他陪我走到了汽车站,问“找得着家不?”我点点头。
“明天中午12点来!”
那天晚上,想着明天和民工汉子的约会,怎么也睡不着。想他的脸,他的眼,他的嘴,梦里还跟他亲嘴呢……
第二天下起了雨,那雨不紧不慢,没完没了。我心里骂着老天爷,盼着天晴,快到中午的时候,天果然晴了,一条彩虹斜挂在天边。我的心情好了许多,我直奔汽车站......
工地上很静,我鬼鬼祟祟的钻进了那座报废的大楼,直奔三楼。
这时,又下了雨,越来越大,楼里很暗。在我们昨天去过的房间里,有个亮光一闪一闪,我向着光亮走过去。

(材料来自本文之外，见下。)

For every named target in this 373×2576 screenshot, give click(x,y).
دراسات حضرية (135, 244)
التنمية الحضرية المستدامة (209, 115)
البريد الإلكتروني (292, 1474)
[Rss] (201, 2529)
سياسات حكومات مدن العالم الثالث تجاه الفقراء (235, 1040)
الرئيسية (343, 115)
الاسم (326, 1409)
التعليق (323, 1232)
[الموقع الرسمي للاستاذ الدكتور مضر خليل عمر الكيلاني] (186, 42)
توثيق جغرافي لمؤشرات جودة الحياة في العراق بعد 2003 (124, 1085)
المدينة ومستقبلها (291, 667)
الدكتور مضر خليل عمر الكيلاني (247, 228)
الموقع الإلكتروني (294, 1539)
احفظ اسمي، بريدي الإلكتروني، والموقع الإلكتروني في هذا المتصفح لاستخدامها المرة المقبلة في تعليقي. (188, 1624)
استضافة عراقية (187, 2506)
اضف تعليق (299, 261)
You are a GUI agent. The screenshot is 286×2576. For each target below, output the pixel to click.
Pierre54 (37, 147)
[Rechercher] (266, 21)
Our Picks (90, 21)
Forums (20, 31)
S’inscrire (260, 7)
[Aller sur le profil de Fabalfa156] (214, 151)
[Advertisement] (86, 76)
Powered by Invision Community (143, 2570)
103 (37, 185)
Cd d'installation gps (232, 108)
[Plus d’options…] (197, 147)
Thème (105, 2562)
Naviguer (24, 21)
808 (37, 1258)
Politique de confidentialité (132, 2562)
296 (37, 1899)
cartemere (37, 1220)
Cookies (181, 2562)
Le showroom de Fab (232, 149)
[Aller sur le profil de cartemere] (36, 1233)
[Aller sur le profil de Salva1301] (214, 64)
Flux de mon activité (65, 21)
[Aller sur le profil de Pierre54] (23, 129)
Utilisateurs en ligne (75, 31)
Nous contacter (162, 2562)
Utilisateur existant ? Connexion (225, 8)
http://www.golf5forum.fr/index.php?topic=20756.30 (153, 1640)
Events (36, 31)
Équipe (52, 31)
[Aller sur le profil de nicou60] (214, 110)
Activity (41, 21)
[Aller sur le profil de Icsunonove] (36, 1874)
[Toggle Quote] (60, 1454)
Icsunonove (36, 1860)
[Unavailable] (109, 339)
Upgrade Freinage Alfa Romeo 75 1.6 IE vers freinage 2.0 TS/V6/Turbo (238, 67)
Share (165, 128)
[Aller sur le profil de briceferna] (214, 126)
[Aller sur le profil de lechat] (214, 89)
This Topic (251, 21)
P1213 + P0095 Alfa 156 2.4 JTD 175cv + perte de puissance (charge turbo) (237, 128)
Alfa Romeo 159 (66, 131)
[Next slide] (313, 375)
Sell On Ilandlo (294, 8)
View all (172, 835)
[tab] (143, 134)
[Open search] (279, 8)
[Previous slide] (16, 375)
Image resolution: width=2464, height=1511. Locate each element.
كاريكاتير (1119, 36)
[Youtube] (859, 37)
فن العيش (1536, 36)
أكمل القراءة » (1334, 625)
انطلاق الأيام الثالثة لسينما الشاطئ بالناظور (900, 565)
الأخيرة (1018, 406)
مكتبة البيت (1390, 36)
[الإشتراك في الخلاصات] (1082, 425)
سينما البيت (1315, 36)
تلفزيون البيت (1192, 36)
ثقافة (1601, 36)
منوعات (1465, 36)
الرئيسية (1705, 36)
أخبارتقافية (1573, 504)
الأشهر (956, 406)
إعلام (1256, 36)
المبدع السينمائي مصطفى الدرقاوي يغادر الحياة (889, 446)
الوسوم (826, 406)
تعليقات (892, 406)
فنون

“来了?过来。”昨天的那个民工汉子和我打着招呼,我三步并作两步跑过去扑到他怀里。他扔掉手里的烟头,用粗壮有力的胳膊揽住我,在我脸上胡乱地亲着,嘴里还喃喃地叫着:“好儿,好儿,爹还想要你。”他的舌头伸到我嘴里,一顶一顶的,他的这种亲法和扎人的胡子弄得我舒服极了。我两手捧住他的脸,一边看一边迫不及待地亲着。亲他的胡子,亲他的鼻子,亲他的额头。这是一张我做梦都想得到的中年汉子的脸,怎么亲就是亲不够。我用手支起了他的脸,开始亲他的脖子,用舌头舔他左侧的喉结。下边用一只手抱着他,另一只手隔着裤衩去抓他的大牛子。他也紧紧地抱着我,怕我跑掉是的,眼光温和地看着我,用温热的舌头舔我的脸。
“爹想要你。”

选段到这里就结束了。